== Extracted information ==
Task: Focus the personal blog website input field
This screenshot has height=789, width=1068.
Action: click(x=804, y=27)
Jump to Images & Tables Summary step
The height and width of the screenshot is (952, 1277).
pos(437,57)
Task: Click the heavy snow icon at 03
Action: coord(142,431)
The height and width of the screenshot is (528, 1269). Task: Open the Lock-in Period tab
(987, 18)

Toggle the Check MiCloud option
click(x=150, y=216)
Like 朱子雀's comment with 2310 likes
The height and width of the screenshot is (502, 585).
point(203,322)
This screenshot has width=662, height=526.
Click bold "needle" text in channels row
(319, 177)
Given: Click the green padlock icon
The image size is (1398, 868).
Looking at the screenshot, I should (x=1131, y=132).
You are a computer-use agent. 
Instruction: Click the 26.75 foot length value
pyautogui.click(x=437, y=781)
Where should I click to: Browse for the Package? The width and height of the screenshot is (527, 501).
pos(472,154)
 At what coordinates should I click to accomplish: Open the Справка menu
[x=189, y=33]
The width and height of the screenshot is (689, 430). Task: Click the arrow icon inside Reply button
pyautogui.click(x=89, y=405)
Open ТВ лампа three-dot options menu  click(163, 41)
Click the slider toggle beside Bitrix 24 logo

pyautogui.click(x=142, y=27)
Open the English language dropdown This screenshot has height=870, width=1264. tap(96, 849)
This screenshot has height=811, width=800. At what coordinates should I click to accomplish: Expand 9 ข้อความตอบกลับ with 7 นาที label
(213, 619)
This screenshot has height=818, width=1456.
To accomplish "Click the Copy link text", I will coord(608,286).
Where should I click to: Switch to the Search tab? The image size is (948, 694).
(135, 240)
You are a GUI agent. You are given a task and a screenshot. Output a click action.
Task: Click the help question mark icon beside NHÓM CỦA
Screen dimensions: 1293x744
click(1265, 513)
===
- [What you will do] From the line containing "Open ТВ лампа" through the last line of the entries above, print every line exactly, including both ends, and nothing else.

- [Solution to the exercise]
Open ТВ лампа three-dot options menu  click(163, 41)
Click the slider toggle beside Bitrix 24 logo

pyautogui.click(x=142, y=27)
Open the English language dropdown This screenshot has height=870, width=1264. tap(96, 849)
This screenshot has height=811, width=800. At what coordinates should I click to accomplish: Expand 9 ข้อความตอบกลับ with 7 นาที label
(213, 619)
This screenshot has height=818, width=1456.
To accomplish "Click the Copy link text", I will coord(608,286).
Where should I click to: Switch to the Search tab? The image size is (948, 694).
(135, 240)
You are a GUI agent. You are given a task and a screenshot. Output a click action.
Task: Click the help question mark icon beside NHÓM CỦA
Screen dimensions: 1293x744
click(1265, 513)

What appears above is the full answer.